Quant analytics: Model for time since…
I have a dataset with age, sex, and last month of doctor visit, going back two years with a residual group (has not visited doctor in last two years). Some of the records are of persons who have since left the country but remained registered with their doctor. A recent visit is evidence that the person has not left the country. How can I use the (age-sex specific) distribution of when last visited to estimate the number of persons still in the country? Any help/pointers much appreciated.
You have either a one-class or two-class classification problem. Classes are ‘visited a doctor’ and ‘not visited a doctor’. The decision of whether to choose working with either one or two classes depends on the number of instances of each class you have. If you have an unbalanced data set where the number of instances of one class far exceeds the number of instances of another class, then it might be better to dismiss the information for the minority class and to keep the majority class only. If the imbalance is not large, then you can train a classifier using instances of both classes.

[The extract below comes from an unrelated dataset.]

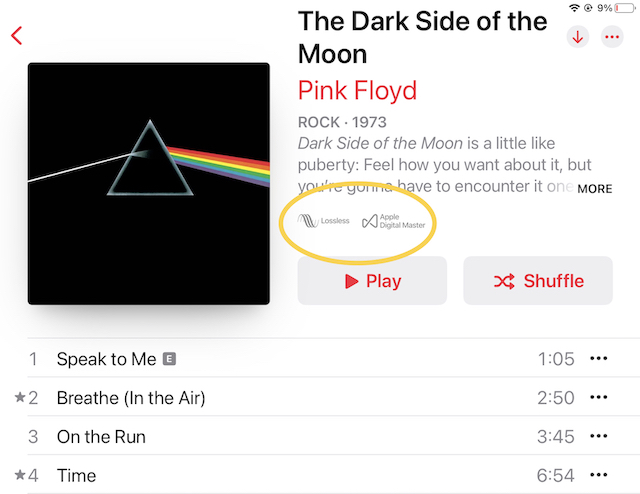640x494 pixels.
Task: Open more options for On the Run
Action: click(599, 437)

As a classifier, many algorithms can be used such as a support vector machine (SVM), for example.
In one-class classification, the training leads to a hyper sphere enclosing all instances of the class; in the testing phase, everything falling outside that hyper sphere belongs to another class. For example, in your case, you may train your algorithm (e.g., a one-class support vector machine) with 2-dimensional instances of those persons who recently visited a doctor. Dimensions are age and sex. In your case, a hyper sphere can easily be visualized in 2D space. In the testing phase, everything coming outside that sphere implies a person who left a country. Counting the number of such persons among your test instances will give you an estimate you seek.
I am not sure but it is very likely that you might find several implementations (meaning different programming languages) of a one-class SVM on the web. Just search for “one-class SVM” with Google.
Finally, a word of warning about one-class classifiers: they tend to inflate the false positive rate or FPR (this rate is a percentage of those persons who still reside in a country but they were classified as ‘left the country’), i.e., you should estimate not only the true detection rate (TDR) but also the false positive rate. For this, ROC curve and area under it are good characteristics. As any practical application needs as low FPR as possible, you are only interested in TDRs corresponding very small FPRs, say from 0 to 5% (upper limit should be agreed with the end-customer).
To mitigate the risk of high false positive rate, you may need to periodically re-train a classifier with both old and new data. This re-training will adjust (expand out) the boundary surrounding instances of country residents. As processing time is not very likely to be critical in your case (no real-time requirements, right?), this represents a quick-and-dirty solution that is still perfectly workable.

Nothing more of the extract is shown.